Would shorter term saving lead to less money being invested in pensions?
We do not think this will be detrimental to pensions, in fact we think it will be quite the reverse. If people engage with a workplace savings proposition at an earlier age, and see the positive results from savings into a Lisa or an Isa we think they are more likely to engage with pensions later on.
We don’t see this as an either/ or option, just a way for employers to help their employees build both short- and long-term savings. There are a number of ways a wider workplace savings proposition can operate.
There are minimum AE contribution levels, but there may be options for additional sums above this to shift into a Workplace Isa to which employees and employers contribution.
Alternatively employers may want to set up a standalone Isa as part of wider wellbeing programme, which offers financial education and the option for employees to pay into a Workplace Isa via payroll.
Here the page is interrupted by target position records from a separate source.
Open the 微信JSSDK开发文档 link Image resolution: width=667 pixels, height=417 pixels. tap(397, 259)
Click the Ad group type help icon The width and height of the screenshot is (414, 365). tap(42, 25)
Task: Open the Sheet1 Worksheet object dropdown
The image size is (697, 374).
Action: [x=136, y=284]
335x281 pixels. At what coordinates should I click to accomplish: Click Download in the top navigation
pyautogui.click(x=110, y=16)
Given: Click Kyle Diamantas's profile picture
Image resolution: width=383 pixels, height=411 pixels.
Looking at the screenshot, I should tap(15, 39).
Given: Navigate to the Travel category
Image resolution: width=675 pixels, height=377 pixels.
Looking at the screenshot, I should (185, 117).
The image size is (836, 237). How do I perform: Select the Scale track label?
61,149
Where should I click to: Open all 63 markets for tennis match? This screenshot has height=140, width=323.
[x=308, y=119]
This costs the employer little, but can be an extremely effective way to help build financial resilience among their workforce.
How can new technology help?
Technology is essential if you want to encourage employees to save into a workplace pension or Isa.
Today’s consumers expect a personal digital experience. People want to be able to view their accounts, get information and transact via a smart phone app.
Too often in the world of pensions, people are still being sent reams of paper through the door that frankly they don’t have time to read. A modern workplace savings proposition needs to offer online and smart phone capability as a minimum to ensure an efficient and convenient service for users.